--- START ---
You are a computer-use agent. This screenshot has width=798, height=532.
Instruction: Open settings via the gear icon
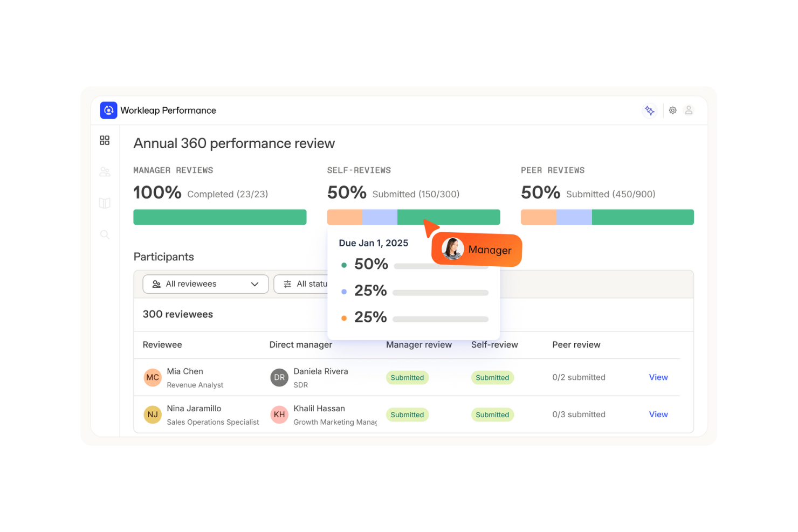click(x=672, y=110)
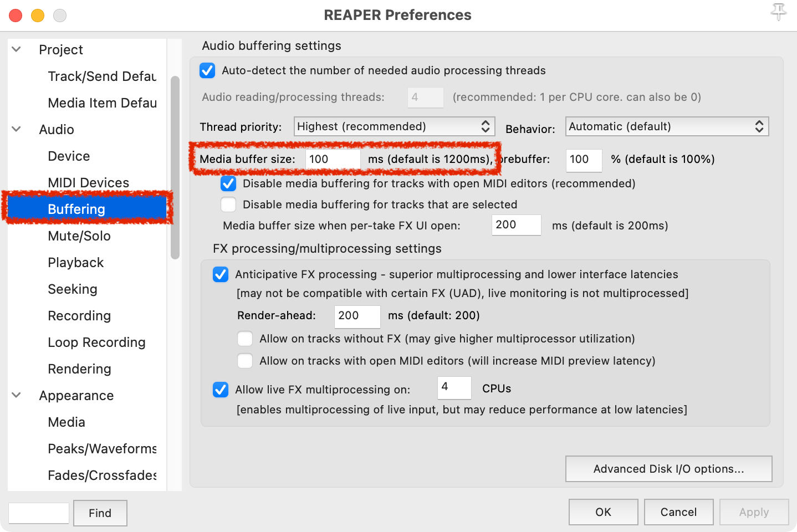Toggle Anticipative FX processing checkbox
Screen dimensions: 797x532
click(221, 274)
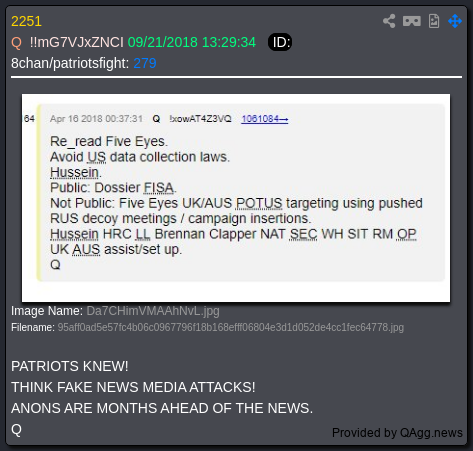Click the THINK FAKE NEWS MEDIA ATTACKS line
This screenshot has width=473, height=451.
133,387
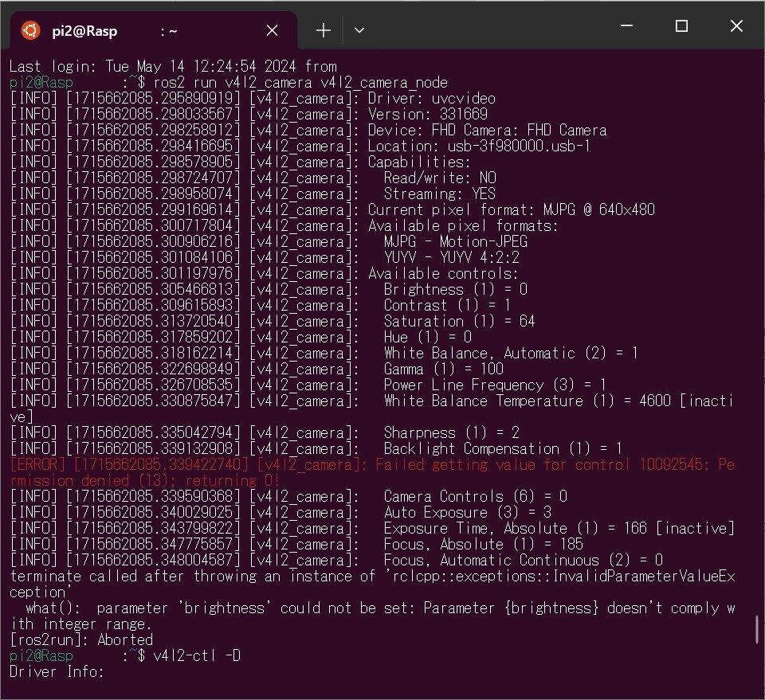Click the Ubuntu logo icon on the tab
The width and height of the screenshot is (765, 700).
click(x=30, y=30)
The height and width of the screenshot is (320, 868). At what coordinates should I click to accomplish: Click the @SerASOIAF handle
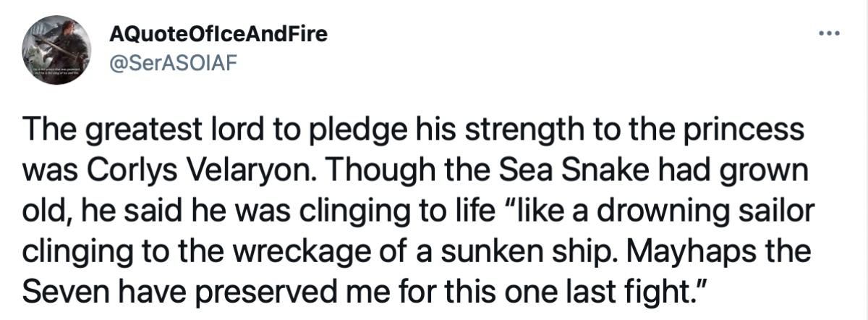[171, 62]
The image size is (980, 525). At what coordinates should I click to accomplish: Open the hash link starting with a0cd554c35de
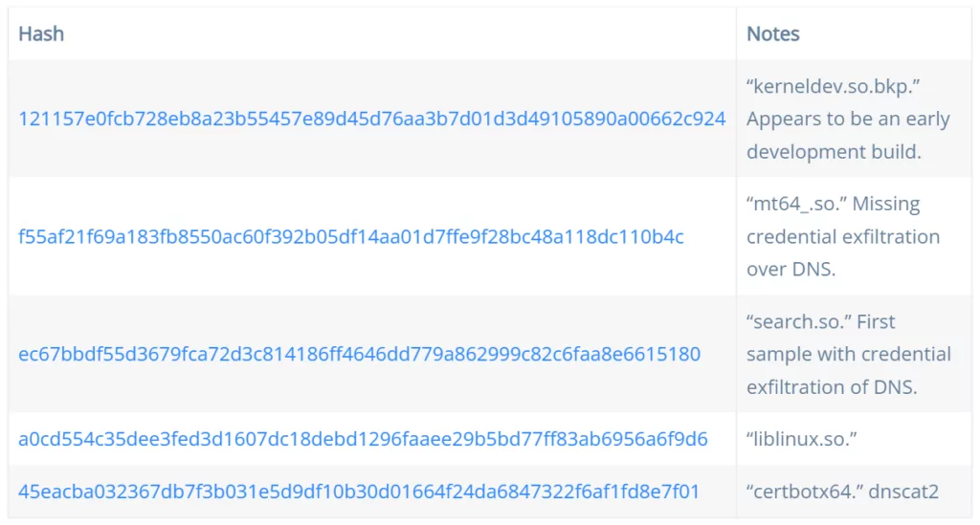[363, 439]
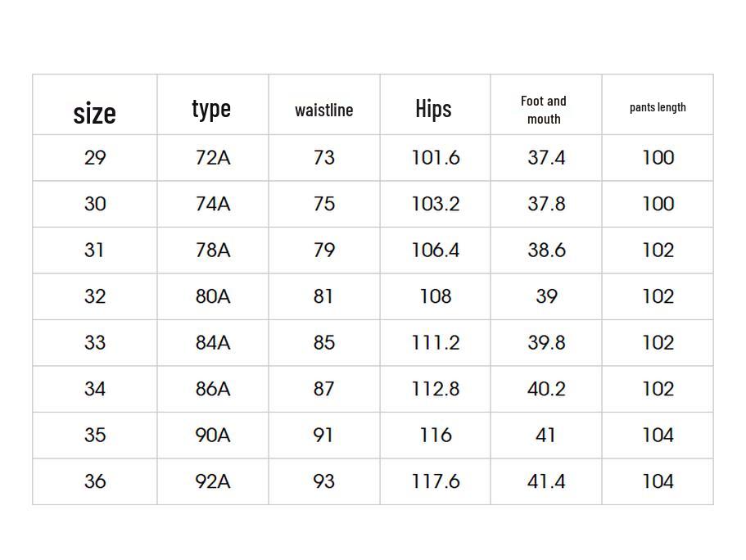Click hips value 117.6
Screen dimensions: 746x560
[435, 481]
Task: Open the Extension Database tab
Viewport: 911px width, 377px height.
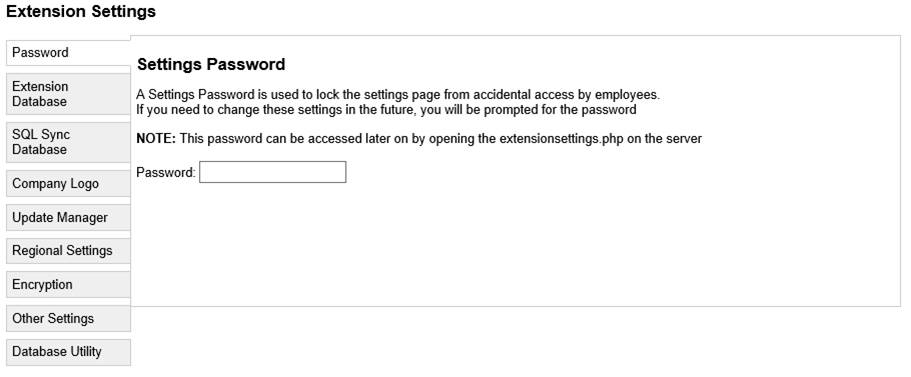Action: 68,94
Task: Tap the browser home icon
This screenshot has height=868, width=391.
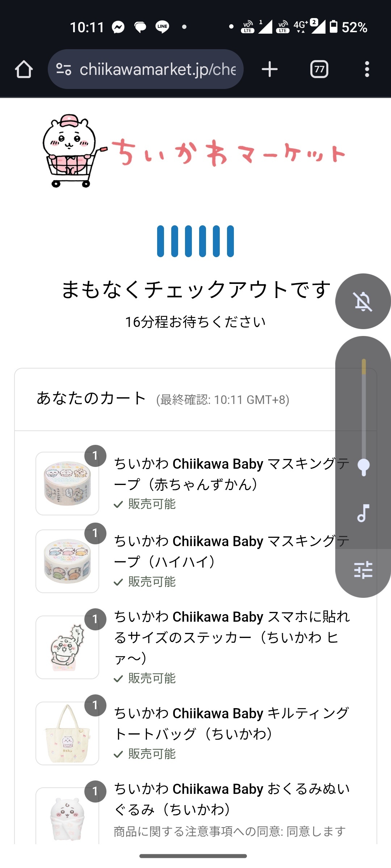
--- END ---
__Problem statement__
I'd like the material duplicated exactly, without its pictures.

__Your solution__
You are a computer-use agent. This screenshot has width=798, height=532.
Instruction: Open settings via the gear icon
click(x=672, y=110)
Toggle Anticipative FX processing checkbox
Screen dimensions: 797x532
click(221, 274)
Click the THINK FAKE NEWS MEDIA ATTACKS line
This screenshot has width=473, height=451.
133,387
Click the Ubuntu logo icon on the tab
The width and height of the screenshot is (765, 700).
click(x=30, y=30)
The height and width of the screenshot is (320, 868). At what coordinates should I click to accomplish: Click the @SerASOIAF handle
[171, 62]
The image size is (980, 525). At what coordinates should I click to accomplish: Open the hash link starting with a0cd554c35de
[363, 439]
Click hips value 117.6
Screen dimensions: 746x560
[435, 481]
Task: Open the Extension Database tab
Viewport: 911px width, 377px height.
Action: 68,94
Task: Tap the browser home icon
This screenshot has height=868, width=391.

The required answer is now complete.